Huldai's victory was regarded to be a landslide.

2003
The 2003 Tel Aviv mayoral election was held on 28 October 2003, and saw the reelection of Ron Huldai. Huldai won 55,966 votes (62.91% of the vote) against 5 opponents.

2008
The 2008 Tel Aviv mayoral election was held on 11 November 2008, and saw the reelection of Ron Huldai to a third consecutive term. Huldai won 51% of the vote.

Candidates
Ron Huldai, incumbent mayor since 1998
Dov Khenin (City for All), member of the Knesset
Oren Shahor, retired general
Pe'er Visner, chair of The Greens and 2003 mayoral candidate
Asma Agbaria Zahalka

Campaigning
Huldai was considered the election's front-runner.
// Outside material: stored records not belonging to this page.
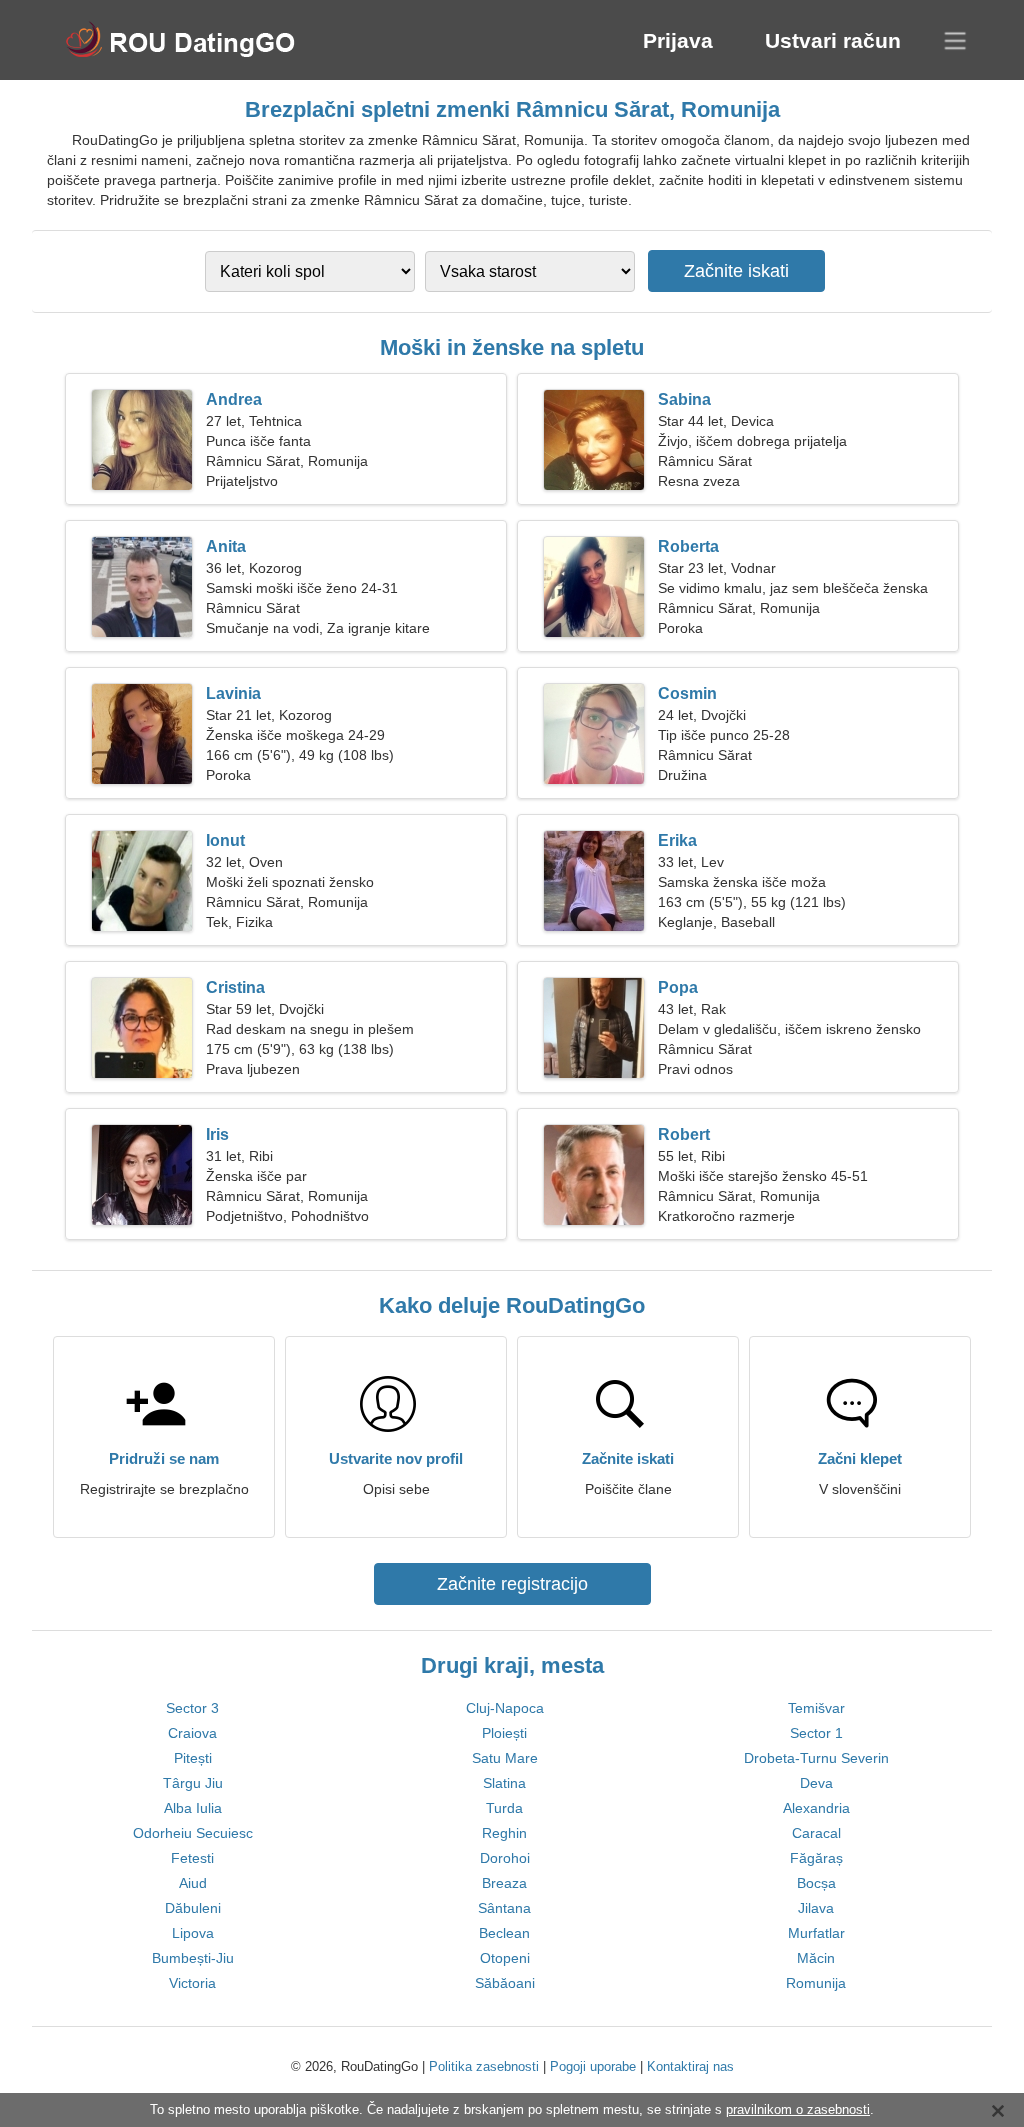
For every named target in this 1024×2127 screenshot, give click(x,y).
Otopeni (505, 1958)
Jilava (816, 1908)
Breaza (504, 1883)
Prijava (678, 40)
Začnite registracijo (512, 1584)
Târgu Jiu (193, 1783)
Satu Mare (505, 1758)
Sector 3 (192, 1708)
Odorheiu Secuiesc (193, 1833)
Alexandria (816, 1808)
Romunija (816, 1983)
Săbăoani (505, 1983)
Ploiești (504, 1733)
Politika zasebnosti (484, 2066)
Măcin (816, 1958)
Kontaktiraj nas (690, 2066)
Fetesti (192, 1858)
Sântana (504, 1908)
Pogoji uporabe (593, 2066)
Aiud (193, 1883)
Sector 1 (816, 1733)
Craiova (192, 1733)
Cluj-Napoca (505, 1708)
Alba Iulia (193, 1808)
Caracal (816, 1833)
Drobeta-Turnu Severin (816, 1758)
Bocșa (816, 1883)
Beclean (504, 1933)
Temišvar (816, 1708)
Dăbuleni (193, 1908)
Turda (504, 1808)
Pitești (193, 1758)
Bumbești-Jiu (193, 1958)
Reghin (504, 1833)
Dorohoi (505, 1858)
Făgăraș (816, 1858)
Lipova (193, 1933)
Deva (816, 1783)
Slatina (504, 1783)
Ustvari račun (833, 40)
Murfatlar (816, 1933)
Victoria (192, 1983)
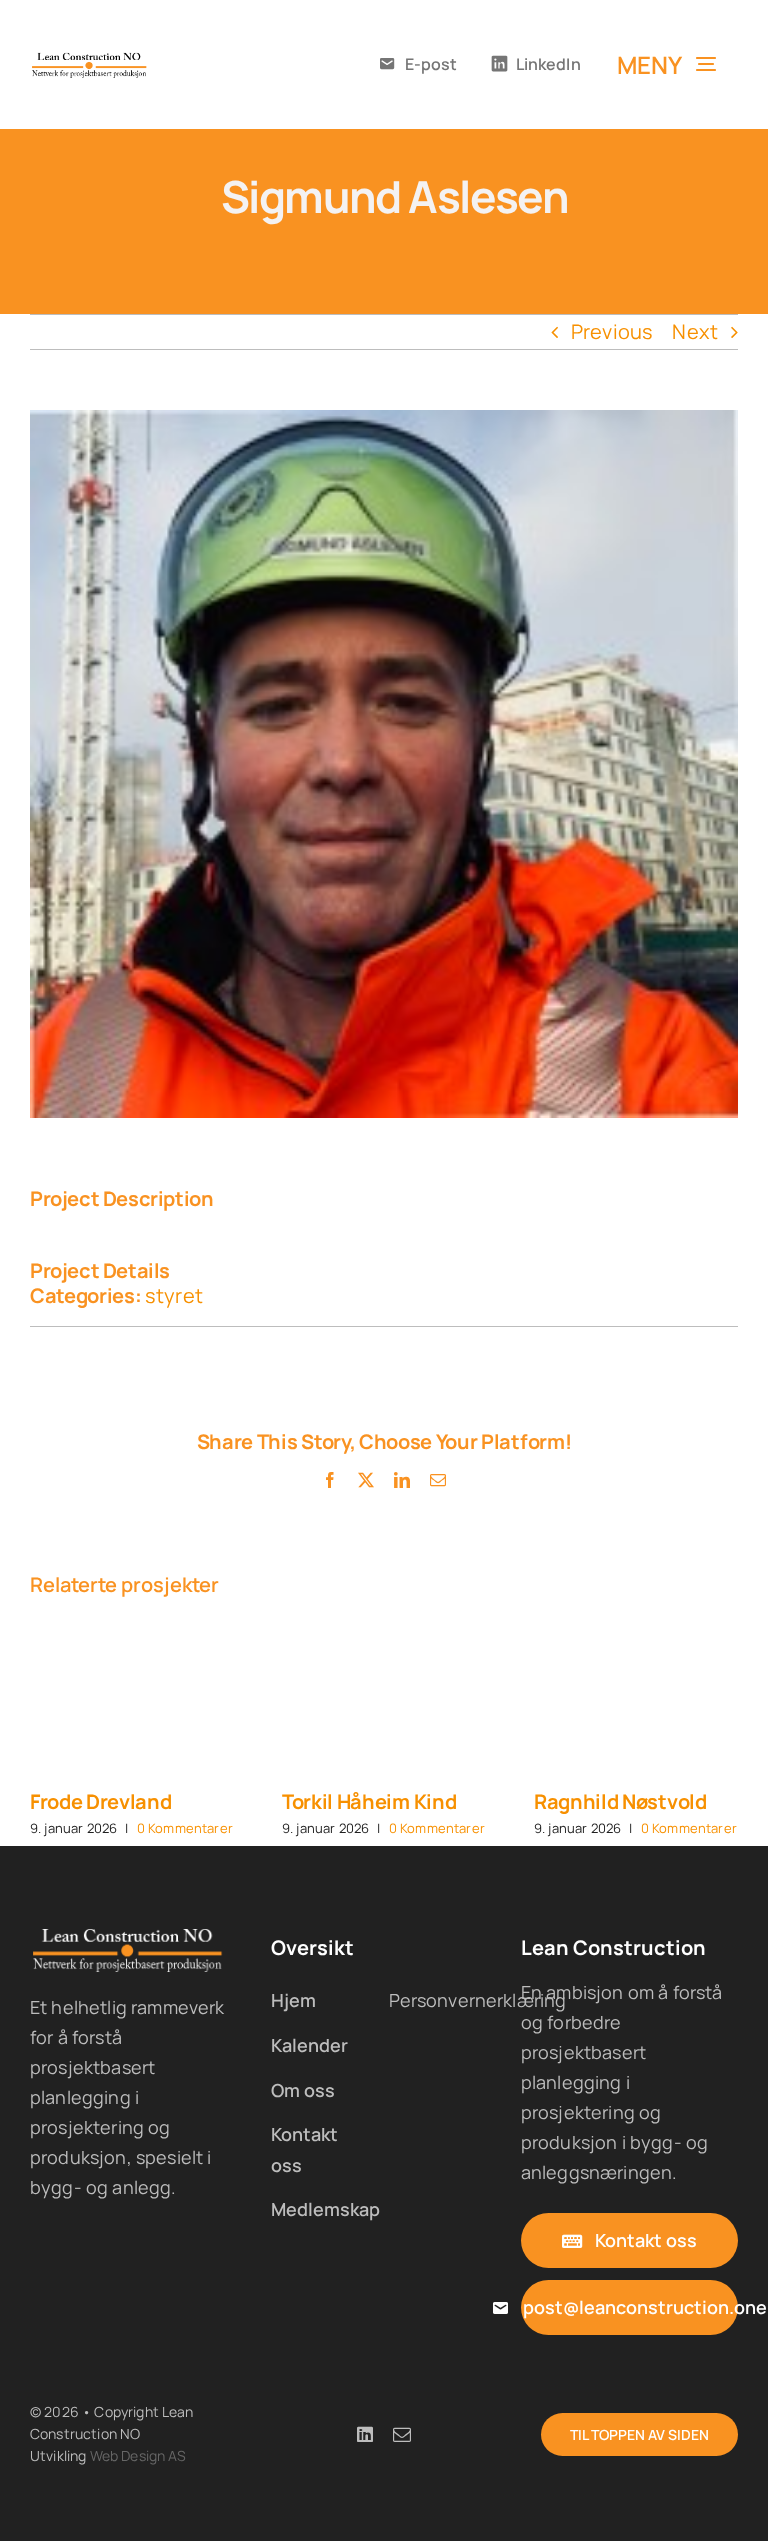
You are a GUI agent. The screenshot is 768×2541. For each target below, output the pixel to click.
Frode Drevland (101, 1801)
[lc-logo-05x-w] (128, 1935)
However, he faced criticisms accusing him of failing to address the demand for affordable housing in the city. and alleging that development in the city during his mayoralty had been beneficial only to the city's wealthy.

Runner-up Dov Khenin, a member of the Knesset who ran on a social and environmental issues-focused platform, won 34% of the vote. Kkhenin, running under the "City for All" party label, was also affiliated with Hadash.

One of the top issues discussed during the election included growing demand for parking spaces in the city, which outweighed the supply.

Results

2013

The 2013 Tel Aviv mayoral election was held 22 October 2013, and saw the reelection of Ron Huldai to a fourth consecutive term.

2018

The 2018 Tel Aviv mayoral election was held on 30 October 2018 to elect the mayor of Tel Aviv. It saw the reelection of Ron Huldai to a fifth consecutive term.

The election was part of the 2018 Israeli municipal elections.

Candidates
Natan Elnatan (Shas), deputy mayor
Assaf Harel (We Are the City), comedian
Ron Huldai (One Tel Aviv), incumbent mayor since 1998
Asaf Zamir (City Majority), deputy mayor and founder and chairman of "City Majority"

Results
Since Huldai's share of the vote exceeded the 40% threshold required to avert a runoff election, no runoff was held.

Turnout was 44.17%

2023
The 2023 Tel Aviv mayoral election will be held to elect the mayor of Tel Aviv. While current Israeli law imposes no term limits on Mayors, Incumbent Ron Huldai, who has announced his intention to run for a sixth term, could potentially be term limited if a law restricting mayors to two terms enters into effect before the election.